1. Include specific things about her business in your initial contact. No prospect wants to feel like 1 of the 100 people you reached out to today. Taking the time to include something you noted about your prospect's business goes a long way in letting her know you are talking to her and not just to the crowd.  For example, a web developer got my attention when he sent me information noting that the B2B jewelry business was growing, and that he had a list of several keywords that were getting good results on Google,  but which I was not currently using on my site. 

2. Offer meaningful insight. People are buried under emails these days, most of which are asking for something from the recipient. Be generous and relevant instead. I would love it if someone sent me a selection of must-read articles on things happening in my industry, because even though I try to keep up with what's happening, there is so much I miss.  When I want to keep a client interested, I will often send a thoughtful article about a shift in her industry--even if it has nothing to do with my product. This lets her know I truly have her best interest at heart--and not just the sale I want to make. 

3. Call.  Everyone has gotten caught up in the idea that email trumps all because it seems less invasive (and is easier to hide behind), but email is not a conversation--it's closer to a pitch.
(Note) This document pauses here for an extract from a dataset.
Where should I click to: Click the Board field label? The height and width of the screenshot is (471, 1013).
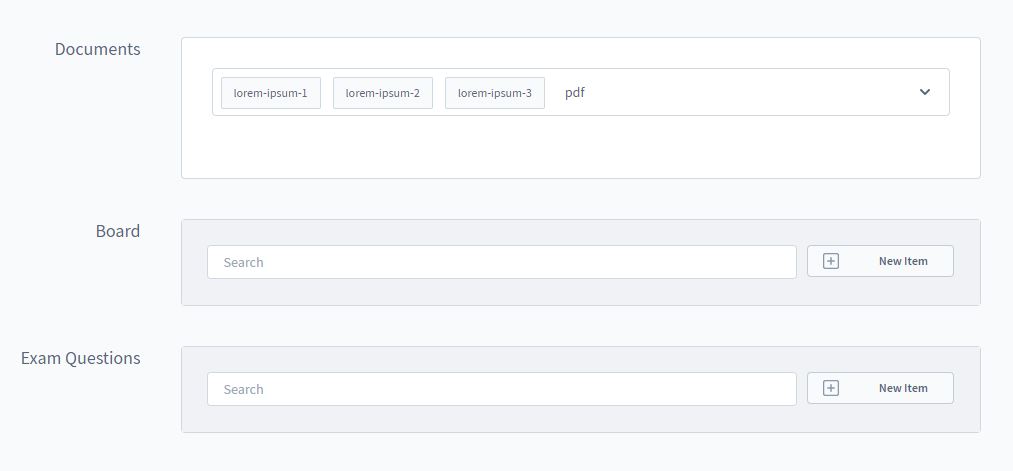[118, 231]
We write something and sail into cyberspace, and hope we have struck the right chord. A good old-fashioned call is powerful because it allows dialogue.  When I pick up the phone, I can learn about what is worrying my customer, what might help her, and what she hopes I can do for her.  And a great secondary benefit is that it reminds the prospect that she is dealing with a real person who deserves a response!

4. Set up an introduction to someone who might be helpful to the prospect in a way that does not compete with your company. Sometimes, a conversation with a customer clues me in to other challenges my customer is facing. They may have nothing to do with how I can help, but they are taking up my customer's mental space, and thus, blocking her ability to consider my product.  If I can make an introduction to a person or product that can help her resolve the issue, I can clear the way for her to focus fully on our business together. 

Those "Hi, Just checking in" outreaches are nothing but fluff. And like used Kleenex, they get discarded without a moment's regret. Think of contacting your prospect as a way to not just remain on the radar, but to remain relevant.